2025-12-13 19:55:25 +00:00 · 2025-05-11 16:03:12 -07:00
parent defa3c11b6
commit 744d239dd7
1 changed files with 31 additions and 28 deletions
--- a/yt_dlp/extractor/tvw.py
+++ b/yt_dlp/extractor/tvw.py
@@ -1,6 +1,6 @@
 import json

-from .common import InfoExtractor
+from .common import ExtractorError, HTTPError, InfoExtractor
 from ..utils import (
    clean_html,
    extract_attributes,
@@ -13,9 +13,28 @@ from ..utils import (
 from ..utils.traversal import find_element, find_elements, traverse_obj


-class TvwIE(InfoExtractor):
+class TvwBaseIE(InfoExtractor):
+    def _download_tvw_webpage(self, url, video_id):
+        try:
+            return self._download_webpage(url, video_id, headers={
+                # yt-dlp's default user-agents are too old and blocked by cloudflare
+                'User-Agent': 'Mozilla/5.0 (Windows NT 10.0; Win64; x64; rv:137.0) Gecko/20100101 Firefox/137.0',
+            })
+        except ExtractorError as e:
+            if not isinstance(e.cause, HTTPError) or e.cause.status != 403:
+                raise
+            self.report_warning('Got HTTP Error 403, retrying')
+
+        # Retry with impersonation if hardcoded UA is insufficient to bypass cloudflare
+        return self._download_webpage(url, video_id, impersonate=True)
+
+
+class TvwIE(TvwBaseIE):
    IE_NAME = 'tvw'
-    _VALID_URL = r'https?://(?:www\.)?tvw\.org/(?:video|watch)/?(?:\?eventID=)?(?P<id>[^/?#]+)'
+    _VALID_URL = [
+        r'https?://(?:www\.)?tvw\.org/video/(?P<id>[^/?#]+)',
+        r'https?://(?:www\.)?tvw\.org/watch/?\?(?:[^#]+&)?eventID=(?P<id>\d+)',
+    ]
    _TESTS = [{
        'url': 'https://tvw.org/video/billy-frank-jr-statue-maquette-unveiling-ceremony-2024011211/',
        'md5': '9ceb94fe2bb7fd726f74f16356825703',
@@ -93,10 +112,7 @@ class TvwIE(InfoExtractor):

    def _real_extract(self, url):
        display_id = self._match_id(url)
-        # Use a newer user agent as the default yt-dlp one triggers the Cloudflare anti-bot challenge
-        webpage = self._download_webpage(url, display_id, headers={
-            'User-Agent': 'Mozilla/5.0 (Windows NT 10.0; Win64; x64; rv:137.0) Gecko/20100101 Firefox/137.0',
-        })
+        webpage = self._download_tvw_webpage(url, display_id)

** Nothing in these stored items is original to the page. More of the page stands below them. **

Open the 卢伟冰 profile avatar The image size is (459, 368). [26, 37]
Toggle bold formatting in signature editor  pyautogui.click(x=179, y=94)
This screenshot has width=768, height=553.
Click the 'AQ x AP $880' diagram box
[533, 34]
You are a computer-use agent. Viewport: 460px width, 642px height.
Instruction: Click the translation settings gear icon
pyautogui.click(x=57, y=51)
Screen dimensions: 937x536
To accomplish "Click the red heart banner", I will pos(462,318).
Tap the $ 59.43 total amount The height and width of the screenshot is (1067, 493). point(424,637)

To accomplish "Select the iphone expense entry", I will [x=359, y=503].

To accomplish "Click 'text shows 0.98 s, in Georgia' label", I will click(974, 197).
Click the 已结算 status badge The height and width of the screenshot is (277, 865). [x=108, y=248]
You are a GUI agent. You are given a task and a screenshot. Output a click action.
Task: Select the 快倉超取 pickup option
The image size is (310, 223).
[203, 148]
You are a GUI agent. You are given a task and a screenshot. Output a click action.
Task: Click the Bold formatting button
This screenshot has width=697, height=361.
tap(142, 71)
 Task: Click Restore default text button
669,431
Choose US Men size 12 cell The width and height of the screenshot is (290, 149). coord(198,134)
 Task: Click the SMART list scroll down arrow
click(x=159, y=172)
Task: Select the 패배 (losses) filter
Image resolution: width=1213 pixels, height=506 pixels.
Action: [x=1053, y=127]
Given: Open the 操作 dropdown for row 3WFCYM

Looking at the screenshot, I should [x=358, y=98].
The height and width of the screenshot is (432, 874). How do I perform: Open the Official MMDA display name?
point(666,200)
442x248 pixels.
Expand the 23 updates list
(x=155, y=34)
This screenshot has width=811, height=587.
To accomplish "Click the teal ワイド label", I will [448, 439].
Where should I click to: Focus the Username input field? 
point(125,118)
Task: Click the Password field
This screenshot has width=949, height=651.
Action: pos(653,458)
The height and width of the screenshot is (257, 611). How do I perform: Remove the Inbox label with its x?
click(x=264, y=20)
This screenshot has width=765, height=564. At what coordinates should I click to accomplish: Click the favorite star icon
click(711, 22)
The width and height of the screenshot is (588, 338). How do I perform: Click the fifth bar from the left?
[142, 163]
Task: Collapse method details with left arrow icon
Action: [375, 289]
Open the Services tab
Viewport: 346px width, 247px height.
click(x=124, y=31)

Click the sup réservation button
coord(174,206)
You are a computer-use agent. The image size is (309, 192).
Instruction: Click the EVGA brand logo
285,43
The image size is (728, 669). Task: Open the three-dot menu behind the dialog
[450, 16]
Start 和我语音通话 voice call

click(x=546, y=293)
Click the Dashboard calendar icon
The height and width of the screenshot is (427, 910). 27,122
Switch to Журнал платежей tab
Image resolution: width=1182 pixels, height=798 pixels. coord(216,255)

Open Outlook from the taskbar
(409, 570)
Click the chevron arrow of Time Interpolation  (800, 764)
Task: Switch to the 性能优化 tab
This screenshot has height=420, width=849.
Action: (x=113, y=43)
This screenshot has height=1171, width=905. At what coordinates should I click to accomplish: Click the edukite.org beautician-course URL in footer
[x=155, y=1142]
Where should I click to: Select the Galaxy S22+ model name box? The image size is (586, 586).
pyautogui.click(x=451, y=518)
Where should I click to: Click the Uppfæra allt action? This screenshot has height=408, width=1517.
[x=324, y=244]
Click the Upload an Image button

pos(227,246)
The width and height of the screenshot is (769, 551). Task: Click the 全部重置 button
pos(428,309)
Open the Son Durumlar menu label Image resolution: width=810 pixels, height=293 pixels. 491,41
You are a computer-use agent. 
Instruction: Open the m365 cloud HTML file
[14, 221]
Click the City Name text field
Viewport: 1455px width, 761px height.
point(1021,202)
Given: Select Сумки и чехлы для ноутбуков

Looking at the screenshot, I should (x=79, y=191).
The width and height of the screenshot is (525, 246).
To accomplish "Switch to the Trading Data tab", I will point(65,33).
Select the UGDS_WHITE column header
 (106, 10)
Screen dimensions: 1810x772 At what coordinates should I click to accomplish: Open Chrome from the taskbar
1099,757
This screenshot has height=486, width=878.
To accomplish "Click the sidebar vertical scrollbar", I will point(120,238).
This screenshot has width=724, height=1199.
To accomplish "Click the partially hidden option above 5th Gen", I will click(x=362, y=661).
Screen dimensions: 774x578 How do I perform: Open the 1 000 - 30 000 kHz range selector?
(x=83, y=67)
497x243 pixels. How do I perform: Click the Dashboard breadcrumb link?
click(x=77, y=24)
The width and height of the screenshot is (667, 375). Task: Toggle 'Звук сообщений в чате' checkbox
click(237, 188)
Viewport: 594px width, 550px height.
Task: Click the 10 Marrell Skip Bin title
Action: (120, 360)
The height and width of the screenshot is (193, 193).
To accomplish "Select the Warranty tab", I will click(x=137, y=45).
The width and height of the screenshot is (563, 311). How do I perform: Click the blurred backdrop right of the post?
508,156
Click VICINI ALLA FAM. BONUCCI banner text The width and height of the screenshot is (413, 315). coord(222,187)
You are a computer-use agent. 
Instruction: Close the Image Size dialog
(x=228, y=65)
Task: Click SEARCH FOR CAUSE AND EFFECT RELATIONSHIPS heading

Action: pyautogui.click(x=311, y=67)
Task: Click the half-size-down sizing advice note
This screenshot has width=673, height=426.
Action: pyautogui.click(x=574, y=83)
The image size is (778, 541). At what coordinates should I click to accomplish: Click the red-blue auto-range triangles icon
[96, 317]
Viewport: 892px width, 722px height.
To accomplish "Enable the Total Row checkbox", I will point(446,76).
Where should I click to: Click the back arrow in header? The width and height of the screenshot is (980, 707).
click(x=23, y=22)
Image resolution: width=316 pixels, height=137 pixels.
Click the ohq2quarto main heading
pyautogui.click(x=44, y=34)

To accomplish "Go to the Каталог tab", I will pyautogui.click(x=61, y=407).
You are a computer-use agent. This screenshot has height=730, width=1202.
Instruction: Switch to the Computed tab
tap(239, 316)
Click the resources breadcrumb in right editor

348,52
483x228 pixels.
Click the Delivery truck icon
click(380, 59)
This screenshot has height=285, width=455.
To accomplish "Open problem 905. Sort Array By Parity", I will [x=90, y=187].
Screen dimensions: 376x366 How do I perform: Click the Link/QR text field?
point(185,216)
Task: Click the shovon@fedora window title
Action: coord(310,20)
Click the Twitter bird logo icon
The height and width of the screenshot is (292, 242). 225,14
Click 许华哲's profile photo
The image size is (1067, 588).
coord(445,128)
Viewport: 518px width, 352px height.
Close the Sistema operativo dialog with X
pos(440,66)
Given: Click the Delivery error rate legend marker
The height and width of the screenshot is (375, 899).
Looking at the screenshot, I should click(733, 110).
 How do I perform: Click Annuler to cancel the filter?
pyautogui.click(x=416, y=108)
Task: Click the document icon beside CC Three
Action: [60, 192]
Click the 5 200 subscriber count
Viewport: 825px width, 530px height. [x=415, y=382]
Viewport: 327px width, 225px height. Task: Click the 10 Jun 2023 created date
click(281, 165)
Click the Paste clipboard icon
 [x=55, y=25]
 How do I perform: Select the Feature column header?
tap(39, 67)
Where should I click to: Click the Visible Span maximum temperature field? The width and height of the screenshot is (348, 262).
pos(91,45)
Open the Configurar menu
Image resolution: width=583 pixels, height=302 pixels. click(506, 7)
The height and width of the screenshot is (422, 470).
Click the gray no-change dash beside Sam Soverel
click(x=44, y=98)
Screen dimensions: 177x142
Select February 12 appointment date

        client_id = self._html_search_meta('clientID', webpage, fatal=True)
        video_id = self._html_search_meta('eventID', webpage, fatal=True)
@@ -142,8 +158,8 @@ class TvwIE(InfoExtractor):
        }


-class TvwNewsIE(InfoExtractor):
-    IE_NAME = 'tvw:News'
+class TvwNewsIE(TvwBaseIE):
+    IE_NAME = 'tvw:news'
    _VALID_URL = r'https?://(?:www\.)?tvw\.org/\d{4}/\d{2}/(?P<id>[^/?#]+)'
    _TESTS = [{
        'url': 'https://tvw.org/2024/01/the-impact-issues-to-watch-in-the-2024-legislative-session/',
@@ -161,33 +177,23 @@ class TvwNewsIE(InfoExtractor):
            'description': 'md5:185f3a2350ef81e3fa159ac3e040a94b',
        },
        'playlist_count': 1,
-    }, {
-        'url': 'https://tvw.org/2023/09/5th-annual-tvw-open-thank-you/',
-        'info_dict': {
-            'id': '5th-annual-tvw-open-thank-you',
-            'title': '5th Annual TVW Open THANK YOU!',
-            'description': 'md5:5306eef5b03c87108797cb6261c5f16c',
-        },
-        'playlist_count': 0,
    }]

    def _real_extract(self, url):
        playlist_id = self._match_id(url)
-        # Use a newer user agent as the default yt-dlp one triggers the Cloudflare anti-bot challenge
-        webpage = self._download_webpage(url, playlist_id, headers={
-            'User-Agent': 'Mozilla/5.0 (Windows NT 10.0; Win64; x64; rv:137.0) Gecko/20100101 Firefox/137.0',
-        })
+        webpage = self._download_tvw_webpage(url, playlist_id)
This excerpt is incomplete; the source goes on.